Electric vehicles (EVs) are an integral tool to support the global energy transition. In recent years, EV adoption has surged considerably with major car brands worldwide going all in on developing electric models

This past week, the International Energy Agency launched the 2024 edition of its Global EV Outlook, a major report providing insights into the latest developments in electric mobility globally. The report’s main theme is the increased affordability of EVs, driven by growing supplies from China – but also enthusiasm from markets beyond its borders. 

Here are some major highlights: 

  • EV sales are on the rise and is expected to reach approximately 17 million in 2024, representing over 20% of global car sales. China will continue to lead the EV market with a 45% share, followed by Europe and the US. 
  • While developed markets like China, Europe, and the US dominate the EV sector, there is notable growth in developing economies such as Vietnam, where EVs account for about 15% of car sales, and Thailand, with 10%.
  • By 2035, it is projected that two-thirds of all vehicles sold globally will be electric, driven by current energy, climate and industrial policies. This projection has significantly encouraged investments in the EV supply chain.

Looking beyond electric cars

Cost will play a crucial role in accelerating the adoption rate of EVs in Asia, and China will play a key role in this transition. By leveraging its extensive industrial resources, China can significantly influence the EV revolution in Asia by investing in and promoting affordable EVs in countries like Thailand, Vietnam and Indonesia. Crucially, China’s focus on developing smaller and cheaper electric cars has already helped dramatically lower the EV barrier to entry for several markets in Asia. 
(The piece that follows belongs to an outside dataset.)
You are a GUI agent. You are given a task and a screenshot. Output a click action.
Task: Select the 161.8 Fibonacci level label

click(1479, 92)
However, while cars often dominate conversations about electrification, in Asia, the key will be promoting electric two- and three-wheelers. In many Asian cities, these constitute the majority of mobility solutions and over half of global urban fleets – by 2029, the two-wheeler market will be worth as much as US$218 billion, and 30% of sales will be electric.

In India, three-wheeler “e-rickshaws” are the vanguard of the EV revolution, used for passenger transport and goods delivery, as well as two-wheelers for personal mobility. Representing 90% of the country’s nearly three million EVs, these vehicles are helping India reduce rising emissions in urban areas by cutting the usage of petrol or diesel. 
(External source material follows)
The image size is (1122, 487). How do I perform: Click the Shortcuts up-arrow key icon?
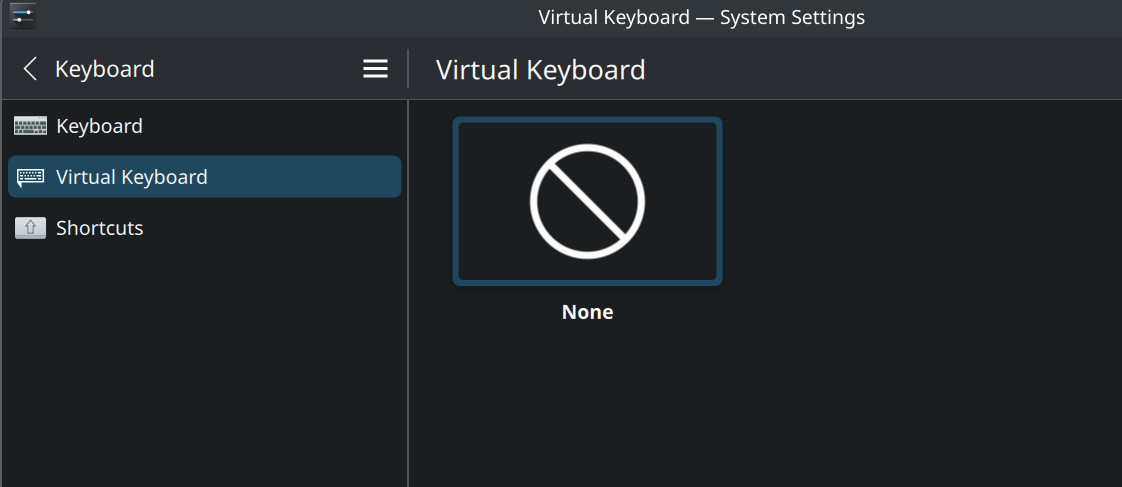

Government regulations supporting electric two-wheelers – based on the successful experience in the four-wheeler market – could spark significant change and boost sales, as proven by China’s experience and India’s success with government subsidies and exemptions. Meanwhile, increasing demand for last-mile connectivity in public transport systems like buses and metro services are also major factors. 

However, charging infrastructure remains a major challenge in most Asian markets, with more effort needed to increase the pace of investment. 
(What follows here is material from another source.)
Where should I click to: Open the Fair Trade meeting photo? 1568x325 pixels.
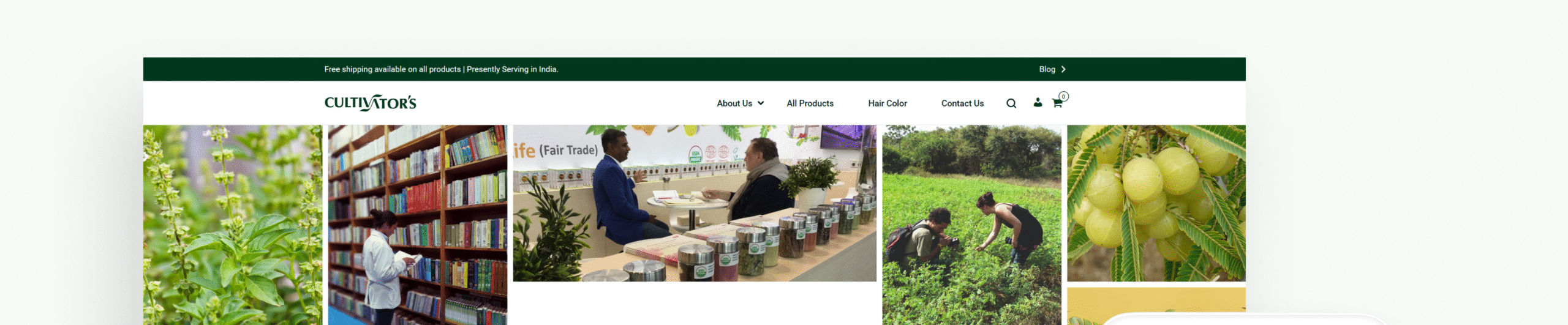(x=695, y=203)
Another issue is the intricate geopolitics of EVs in a world where significant portions of the EV value supply chain is controlled by major markets such as China. For example, Indian electric three-wheeler manufacturers are highly reliant on China for critical raw materials and technical expertise. Navigating this will be necessary to ensure steady supplies. 

What about heavy-duty vehicles?

Electrifying heavy-duty commercial vehicles such as buses and trucks presents significant challenges, partly due to the size and weight of their batteries and the demanding charging requirements. 

While only a few countries are focusing on this, the outsized contribution of logistics to global greenhouse gas emissions makes heavy-duty fleet electrification essential to environmental targets, especially given their role in supporting e-commerce. 

Governments must continue to support electrification through subsidies, incentives and the development of robust charging infrastructure. With concerted efforts from policymakers, industry leaders, and international collaborations, the dream of a fully electrified transportation system can become a reality, paving the way for a greener, more sustainable future.